Stored items:
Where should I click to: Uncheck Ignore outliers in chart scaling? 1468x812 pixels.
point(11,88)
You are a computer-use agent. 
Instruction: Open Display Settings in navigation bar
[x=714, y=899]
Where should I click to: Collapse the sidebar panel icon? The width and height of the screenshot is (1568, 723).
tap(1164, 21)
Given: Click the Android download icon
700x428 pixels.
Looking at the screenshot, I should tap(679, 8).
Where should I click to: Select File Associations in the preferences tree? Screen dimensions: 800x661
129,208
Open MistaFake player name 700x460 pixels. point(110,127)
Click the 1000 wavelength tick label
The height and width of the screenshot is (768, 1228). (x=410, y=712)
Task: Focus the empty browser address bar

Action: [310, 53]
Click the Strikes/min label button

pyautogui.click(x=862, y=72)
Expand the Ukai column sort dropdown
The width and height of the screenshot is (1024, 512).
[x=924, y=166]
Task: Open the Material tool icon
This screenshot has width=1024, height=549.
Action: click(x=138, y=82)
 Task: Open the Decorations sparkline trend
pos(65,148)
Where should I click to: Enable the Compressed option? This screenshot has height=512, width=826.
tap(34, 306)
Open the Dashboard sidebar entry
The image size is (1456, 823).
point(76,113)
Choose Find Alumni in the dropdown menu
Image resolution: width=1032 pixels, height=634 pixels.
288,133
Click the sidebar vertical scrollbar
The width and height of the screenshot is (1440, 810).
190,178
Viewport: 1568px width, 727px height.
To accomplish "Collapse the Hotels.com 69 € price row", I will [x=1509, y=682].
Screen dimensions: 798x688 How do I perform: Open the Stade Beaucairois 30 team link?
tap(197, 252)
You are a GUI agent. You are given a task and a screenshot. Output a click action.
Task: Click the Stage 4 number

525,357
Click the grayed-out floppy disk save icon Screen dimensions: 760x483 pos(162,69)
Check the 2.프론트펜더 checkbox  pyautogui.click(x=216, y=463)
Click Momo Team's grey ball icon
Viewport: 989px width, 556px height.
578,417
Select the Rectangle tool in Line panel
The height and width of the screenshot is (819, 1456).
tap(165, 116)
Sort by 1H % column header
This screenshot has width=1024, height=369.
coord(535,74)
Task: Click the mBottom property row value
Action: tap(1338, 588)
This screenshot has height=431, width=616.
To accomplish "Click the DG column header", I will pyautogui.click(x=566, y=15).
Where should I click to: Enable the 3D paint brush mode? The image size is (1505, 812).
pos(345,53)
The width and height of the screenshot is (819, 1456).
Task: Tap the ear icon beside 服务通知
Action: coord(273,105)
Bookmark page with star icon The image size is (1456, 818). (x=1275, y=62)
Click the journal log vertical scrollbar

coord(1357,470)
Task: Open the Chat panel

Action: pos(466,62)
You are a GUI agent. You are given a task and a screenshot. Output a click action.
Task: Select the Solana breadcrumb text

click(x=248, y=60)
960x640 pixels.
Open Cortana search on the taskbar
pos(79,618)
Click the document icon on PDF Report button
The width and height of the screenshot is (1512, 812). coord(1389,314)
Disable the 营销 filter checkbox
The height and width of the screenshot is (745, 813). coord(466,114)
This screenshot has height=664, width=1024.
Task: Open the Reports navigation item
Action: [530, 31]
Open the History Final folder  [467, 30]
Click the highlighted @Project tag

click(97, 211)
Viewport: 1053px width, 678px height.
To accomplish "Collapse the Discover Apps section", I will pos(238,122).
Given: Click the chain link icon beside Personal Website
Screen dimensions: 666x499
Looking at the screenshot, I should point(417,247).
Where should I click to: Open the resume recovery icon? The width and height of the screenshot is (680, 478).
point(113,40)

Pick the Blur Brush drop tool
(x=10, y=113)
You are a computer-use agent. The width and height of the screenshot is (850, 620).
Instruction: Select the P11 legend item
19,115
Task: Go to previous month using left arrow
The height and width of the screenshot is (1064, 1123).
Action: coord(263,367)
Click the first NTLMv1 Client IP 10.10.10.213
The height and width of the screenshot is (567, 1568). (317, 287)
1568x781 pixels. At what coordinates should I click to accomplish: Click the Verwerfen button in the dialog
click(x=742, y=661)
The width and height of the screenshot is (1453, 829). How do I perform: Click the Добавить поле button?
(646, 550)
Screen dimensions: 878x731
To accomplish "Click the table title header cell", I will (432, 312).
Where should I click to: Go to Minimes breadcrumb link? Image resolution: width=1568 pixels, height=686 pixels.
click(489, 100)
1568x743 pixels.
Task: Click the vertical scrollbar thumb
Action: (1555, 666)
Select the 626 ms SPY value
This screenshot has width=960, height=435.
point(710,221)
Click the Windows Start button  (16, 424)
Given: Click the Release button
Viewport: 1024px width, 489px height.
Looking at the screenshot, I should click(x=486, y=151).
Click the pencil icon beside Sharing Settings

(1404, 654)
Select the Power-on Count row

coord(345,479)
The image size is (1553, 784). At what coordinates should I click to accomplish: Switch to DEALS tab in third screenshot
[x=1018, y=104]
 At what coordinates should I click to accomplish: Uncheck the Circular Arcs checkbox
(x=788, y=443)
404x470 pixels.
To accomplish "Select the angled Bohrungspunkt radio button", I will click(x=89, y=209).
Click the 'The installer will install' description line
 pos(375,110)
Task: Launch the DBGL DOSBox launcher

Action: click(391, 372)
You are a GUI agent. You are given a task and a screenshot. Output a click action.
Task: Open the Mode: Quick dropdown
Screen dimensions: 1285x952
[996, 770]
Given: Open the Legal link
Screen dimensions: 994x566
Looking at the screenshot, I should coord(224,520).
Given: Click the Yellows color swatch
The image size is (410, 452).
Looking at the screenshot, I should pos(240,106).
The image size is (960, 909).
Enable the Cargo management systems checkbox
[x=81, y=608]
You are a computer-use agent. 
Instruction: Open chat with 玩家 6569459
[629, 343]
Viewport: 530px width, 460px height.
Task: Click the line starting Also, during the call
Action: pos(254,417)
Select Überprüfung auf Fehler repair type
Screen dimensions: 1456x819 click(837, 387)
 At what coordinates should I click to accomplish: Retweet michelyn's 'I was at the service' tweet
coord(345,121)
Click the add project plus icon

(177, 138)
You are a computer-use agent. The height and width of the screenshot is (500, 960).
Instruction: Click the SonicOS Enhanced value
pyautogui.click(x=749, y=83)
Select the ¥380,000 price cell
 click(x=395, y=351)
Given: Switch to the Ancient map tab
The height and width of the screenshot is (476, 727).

# Work required
Output every row above again, unchanged and in the same order.

# Exercise output
Where should I click to: Uncheck Ignore outliers in chart scaling? 1468x812 pixels.
point(11,88)
You are a computer-use agent. 
Instruction: Open Display Settings in navigation bar
[x=714, y=899]
Where should I click to: Collapse the sidebar panel icon? The width and height of the screenshot is (1568, 723).
tap(1164, 21)
Given: Click the Android download icon
700x428 pixels.
Looking at the screenshot, I should tap(679, 8).
Where should I click to: Select File Associations in the preferences tree? Screen dimensions: 800x661
129,208
Open MistaFake player name 700x460 pixels. point(110,127)
Click the 1000 wavelength tick label
The height and width of the screenshot is (768, 1228). (x=410, y=712)
Task: Focus the empty browser address bar

Action: [310, 53]
Click the Strikes/min label button

pyautogui.click(x=862, y=72)
Expand the Ukai column sort dropdown
The width and height of the screenshot is (1024, 512).
[x=924, y=166]
Task: Open the Material tool icon
This screenshot has width=1024, height=549.
Action: click(x=138, y=82)
 Task: Open the Decorations sparkline trend
pos(65,148)
Where should I click to: Enable the Compressed option? This screenshot has height=512, width=826.
tap(34, 306)
Open the Dashboard sidebar entry
The image size is (1456, 823).
point(76,113)
Choose Find Alumni in the dropdown menu
Image resolution: width=1032 pixels, height=634 pixels.
288,133
Click the sidebar vertical scrollbar
The width and height of the screenshot is (1440, 810).
190,178
Viewport: 1568px width, 727px height.
To accomplish "Collapse the Hotels.com 69 € price row", I will [x=1509, y=682].
Screen dimensions: 798x688 How do I perform: Open the Stade Beaucairois 30 team link?
tap(197, 252)
You are a GUI agent. You are given a task and a screenshot. Output a click action.
Task: Click the Stage 4 number

525,357
Click the grayed-out floppy disk save icon Screen dimensions: 760x483 pos(162,69)
Check the 2.프론트펜더 checkbox  pyautogui.click(x=216, y=463)
Click Momo Team's grey ball icon
Viewport: 989px width, 556px height.
578,417
Select the Rectangle tool in Line panel
The height and width of the screenshot is (819, 1456).
tap(165, 116)
Sort by 1H % column header
This screenshot has width=1024, height=369.
coord(535,74)
Task: Click the mBottom property row value
Action: tap(1338, 588)
This screenshot has height=431, width=616.
To accomplish "Click the DG column header", I will pyautogui.click(x=566, y=15).
Where should I click to: Enable the 3D paint brush mode? The image size is (1505, 812).
pos(345,53)
The width and height of the screenshot is (819, 1456).
Task: Tap the ear icon beside 服务通知
Action: coord(273,105)
Bookmark page with star icon The image size is (1456, 818). (x=1275, y=62)
Click the journal log vertical scrollbar

coord(1357,470)
Task: Open the Chat panel

Action: pos(466,62)
You are a GUI agent. You are given a task and a screenshot. Output a click action.
Task: Select the Solana breadcrumb text

click(x=248, y=60)
960x640 pixels.
Open Cortana search on the taskbar
pos(79,618)
Click the document icon on PDF Report button
The width and height of the screenshot is (1512, 812). coord(1389,314)
Disable the 营销 filter checkbox
The height and width of the screenshot is (745, 813). coord(466,114)
This screenshot has height=664, width=1024.
Task: Open the Reports navigation item
Action: [530, 31]
Open the History Final folder  [467, 30]
Click the highlighted @Project tag

click(97, 211)
Viewport: 1053px width, 678px height.
To accomplish "Collapse the Discover Apps section", I will pos(238,122).
Given: Click the chain link icon beside Personal Website
Screen dimensions: 666x499
Looking at the screenshot, I should point(417,247).
Where should I click to: Open the resume recovery icon? The width and height of the screenshot is (680, 478).
point(113,40)

Pick the Blur Brush drop tool
(x=10, y=113)
You are a computer-use agent. The width and height of the screenshot is (850, 620).
Instruction: Select the P11 legend item
19,115
Task: Go to previous month using left arrow
The height and width of the screenshot is (1064, 1123).
Action: coord(263,367)
Click the first NTLMv1 Client IP 10.10.10.213
The height and width of the screenshot is (567, 1568). (317, 287)
1568x781 pixels. At what coordinates should I click to accomplish: Click the Verwerfen button in the dialog
click(x=742, y=661)
The width and height of the screenshot is (1453, 829). How do I perform: Click the Добавить поле button?
(646, 550)
Screen dimensions: 878x731
To accomplish "Click the table title header cell", I will (432, 312).
Where should I click to: Go to Minimes breadcrumb link? Image resolution: width=1568 pixels, height=686 pixels.
click(489, 100)
1568x743 pixels.
Task: Click the vertical scrollbar thumb
Action: (1555, 666)
Select the 626 ms SPY value
This screenshot has width=960, height=435.
point(710,221)
Click the Windows Start button  (16, 424)
Given: Click the Release button
Viewport: 1024px width, 489px height.
Looking at the screenshot, I should click(x=486, y=151).
Click the pencil icon beside Sharing Settings

(1404, 654)
Select the Power-on Count row

coord(345,479)
The image size is (1553, 784). At what coordinates should I click to accomplish: Switch to DEALS tab in third screenshot
[x=1018, y=104]
 At what coordinates should I click to accomplish: Uncheck the Circular Arcs checkbox
(x=788, y=443)
404x470 pixels.
To accomplish "Select the angled Bohrungspunkt radio button", I will click(x=89, y=209).
Click the 'The installer will install' description line
 pos(375,110)
Task: Launch the DBGL DOSBox launcher

Action: click(391, 372)
You are a GUI agent. You are given a task and a screenshot. Output a click action.
Task: Open the Mode: Quick dropdown
Screen dimensions: 1285x952
[996, 770]
Given: Open the Legal link
Screen dimensions: 994x566
Looking at the screenshot, I should coord(224,520).
Given: Click the Yellows color swatch
The image size is (410, 452).
Looking at the screenshot, I should pos(240,106).
The image size is (960, 909).
Enable the Cargo management systems checkbox
[x=81, y=608]
You are a computer-use agent. 
Instruction: Open chat with 玩家 6569459
[629, 343]
Viewport: 530px width, 460px height.
Task: Click the line starting Also, during the call
Action: pos(254,417)
Select Überprüfung auf Fehler repair type
Screen dimensions: 1456x819 click(837, 387)
 At what coordinates should I click to accomplish: Retweet michelyn's 'I was at the service' tweet
coord(345,121)
Click the add project plus icon

(177, 138)
You are a computer-use agent. The height and width of the screenshot is (500, 960).
Instruction: Click the SonicOS Enhanced value
pyautogui.click(x=749, y=83)
Select the ¥380,000 price cell
 click(x=395, y=351)
Given: Switch to the Ancient map tab
The height and width of the screenshot is (476, 727).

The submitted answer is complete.